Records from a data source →
────────

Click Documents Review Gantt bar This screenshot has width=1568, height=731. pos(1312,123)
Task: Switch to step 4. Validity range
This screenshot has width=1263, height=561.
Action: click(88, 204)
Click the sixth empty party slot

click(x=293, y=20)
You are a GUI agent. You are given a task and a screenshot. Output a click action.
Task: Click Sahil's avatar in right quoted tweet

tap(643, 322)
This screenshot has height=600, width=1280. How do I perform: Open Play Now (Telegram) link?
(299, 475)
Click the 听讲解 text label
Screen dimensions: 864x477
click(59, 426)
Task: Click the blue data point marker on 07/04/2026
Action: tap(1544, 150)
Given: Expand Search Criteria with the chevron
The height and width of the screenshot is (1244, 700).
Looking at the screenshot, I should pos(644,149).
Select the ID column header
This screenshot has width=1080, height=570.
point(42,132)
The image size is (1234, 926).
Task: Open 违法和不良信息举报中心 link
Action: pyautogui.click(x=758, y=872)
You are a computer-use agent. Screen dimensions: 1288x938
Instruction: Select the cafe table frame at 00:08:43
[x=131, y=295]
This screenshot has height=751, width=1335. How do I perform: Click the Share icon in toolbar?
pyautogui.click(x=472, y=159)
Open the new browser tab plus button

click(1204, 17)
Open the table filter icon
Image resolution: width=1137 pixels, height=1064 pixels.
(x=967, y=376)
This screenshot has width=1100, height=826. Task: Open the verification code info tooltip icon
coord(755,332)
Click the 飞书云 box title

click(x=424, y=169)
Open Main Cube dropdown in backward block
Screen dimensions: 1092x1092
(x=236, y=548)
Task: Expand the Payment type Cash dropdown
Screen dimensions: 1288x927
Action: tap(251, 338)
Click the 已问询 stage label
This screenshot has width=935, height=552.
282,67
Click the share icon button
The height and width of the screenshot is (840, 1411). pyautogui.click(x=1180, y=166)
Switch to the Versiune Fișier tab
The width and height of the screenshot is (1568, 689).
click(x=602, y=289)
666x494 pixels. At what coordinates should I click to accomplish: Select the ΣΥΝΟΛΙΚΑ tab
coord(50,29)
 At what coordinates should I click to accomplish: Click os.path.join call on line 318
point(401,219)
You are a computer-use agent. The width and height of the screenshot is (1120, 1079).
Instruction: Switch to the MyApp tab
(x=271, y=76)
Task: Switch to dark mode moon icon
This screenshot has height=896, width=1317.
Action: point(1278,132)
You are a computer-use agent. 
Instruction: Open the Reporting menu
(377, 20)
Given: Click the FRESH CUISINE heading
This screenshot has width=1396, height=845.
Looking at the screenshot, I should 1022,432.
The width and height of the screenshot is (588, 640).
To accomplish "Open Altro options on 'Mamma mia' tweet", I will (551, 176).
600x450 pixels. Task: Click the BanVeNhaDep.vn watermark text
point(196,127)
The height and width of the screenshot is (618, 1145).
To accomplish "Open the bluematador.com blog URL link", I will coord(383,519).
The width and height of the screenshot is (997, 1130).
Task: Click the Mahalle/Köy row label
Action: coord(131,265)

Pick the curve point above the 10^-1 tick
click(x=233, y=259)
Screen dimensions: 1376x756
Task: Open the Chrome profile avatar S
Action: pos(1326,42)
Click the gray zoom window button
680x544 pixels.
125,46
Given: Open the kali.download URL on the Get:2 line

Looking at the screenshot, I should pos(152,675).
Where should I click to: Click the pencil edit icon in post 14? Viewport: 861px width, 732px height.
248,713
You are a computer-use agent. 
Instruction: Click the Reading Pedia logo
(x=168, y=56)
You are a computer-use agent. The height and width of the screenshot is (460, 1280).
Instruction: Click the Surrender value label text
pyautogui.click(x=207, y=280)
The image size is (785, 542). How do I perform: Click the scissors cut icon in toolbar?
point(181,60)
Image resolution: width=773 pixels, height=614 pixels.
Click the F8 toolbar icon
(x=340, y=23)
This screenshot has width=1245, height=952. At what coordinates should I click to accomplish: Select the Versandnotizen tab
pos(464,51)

────────

DIRECTIVE →
Rename "Reading Pedia logo" to "Reading Pedia banner" throughout the records above and reproduce all of them with no other changes.

EXERCISE RESPONSE →
Click Documents Review Gantt bar This screenshot has width=1568, height=731. pos(1312,123)
Task: Switch to step 4. Validity range
This screenshot has width=1263, height=561.
Action: click(88, 204)
Click the sixth empty party slot

click(x=293, y=20)
You are a GUI agent. You are given a task and a screenshot. Output a click action.
Task: Click Sahil's avatar in right quoted tweet

tap(643, 322)
This screenshot has height=600, width=1280. How do I perform: Open Play Now (Telegram) link?
(299, 475)
Click the 听讲解 text label
Screen dimensions: 864x477
click(59, 426)
Task: Click the blue data point marker on 07/04/2026
Action: tap(1544, 150)
Given: Expand Search Criteria with the chevron
The height and width of the screenshot is (1244, 700).
Looking at the screenshot, I should pos(644,149).
Select the ID column header
This screenshot has width=1080, height=570.
point(42,132)
The image size is (1234, 926).
Task: Open 违法和不良信息举报中心 link
Action: pyautogui.click(x=758, y=872)
You are a computer-use agent. Screen dimensions: 1288x938
Instruction: Select the cafe table frame at 00:08:43
[x=131, y=295]
This screenshot has height=751, width=1335. How do I perform: Click the Share icon in toolbar?
pyautogui.click(x=472, y=159)
Open the new browser tab plus button

click(1204, 17)
Open the table filter icon
Image resolution: width=1137 pixels, height=1064 pixels.
(x=967, y=376)
This screenshot has width=1100, height=826. Task: Open the verification code info tooltip icon
coord(755,332)
Click the 飞书云 box title

click(x=424, y=169)
Open Main Cube dropdown in backward block
Screen dimensions: 1092x1092
(x=236, y=548)
Task: Expand the Payment type Cash dropdown
Screen dimensions: 1288x927
Action: tap(251, 338)
Click the 已问询 stage label
This screenshot has width=935, height=552.
282,67
Click the share icon button
The height and width of the screenshot is (840, 1411). pyautogui.click(x=1180, y=166)
Switch to the Versiune Fișier tab
The width and height of the screenshot is (1568, 689).
click(x=602, y=289)
666x494 pixels. At what coordinates should I click to accomplish: Select the ΣΥΝΟΛΙΚΑ tab
coord(50,29)
 At what coordinates should I click to accomplish: Click os.path.join call on line 318
point(401,219)
You are a computer-use agent. The width and height of the screenshot is (1120, 1079).
Instruction: Switch to the MyApp tab
(x=271, y=76)
Task: Switch to dark mode moon icon
This screenshot has height=896, width=1317.
Action: point(1278,132)
You are a computer-use agent. 
Instruction: Open the Reporting menu
(377, 20)
Given: Click the FRESH CUISINE heading
This screenshot has width=1396, height=845.
Looking at the screenshot, I should 1022,432.
The width and height of the screenshot is (588, 640).
To accomplish "Open Altro options on 'Mamma mia' tweet", I will (551, 176).
600x450 pixels. Task: Click the BanVeNhaDep.vn watermark text
point(196,127)
The height and width of the screenshot is (618, 1145).
To accomplish "Open the bluematador.com blog URL link", I will coord(383,519).
The width and height of the screenshot is (997, 1130).
Task: Click the Mahalle/Köy row label
Action: coord(131,265)

Pick the curve point above the 10^-1 tick
click(x=233, y=259)
Screen dimensions: 1376x756
Task: Open the Chrome profile avatar S
Action: pos(1326,42)
Click the gray zoom window button
680x544 pixels.
125,46
Given: Open the kali.download URL on the Get:2 line

Looking at the screenshot, I should pos(152,675).
Where should I click to: Click the pencil edit icon in post 14? Viewport: 861px width, 732px height.
248,713
You are a computer-use agent. 
Instruction: Click the Reading Pedia banner
(x=168, y=56)
You are a computer-use agent. The height and width of the screenshot is (460, 1280).
Instruction: Click the Surrender value label text
pyautogui.click(x=207, y=280)
The image size is (785, 542). How do I perform: Click the scissors cut icon in toolbar?
point(181,60)
Image resolution: width=773 pixels, height=614 pixels.
Click the F8 toolbar icon
(x=340, y=23)
This screenshot has width=1245, height=952. At what coordinates should I click to accomplish: Select the Versandnotizen tab
pos(464,51)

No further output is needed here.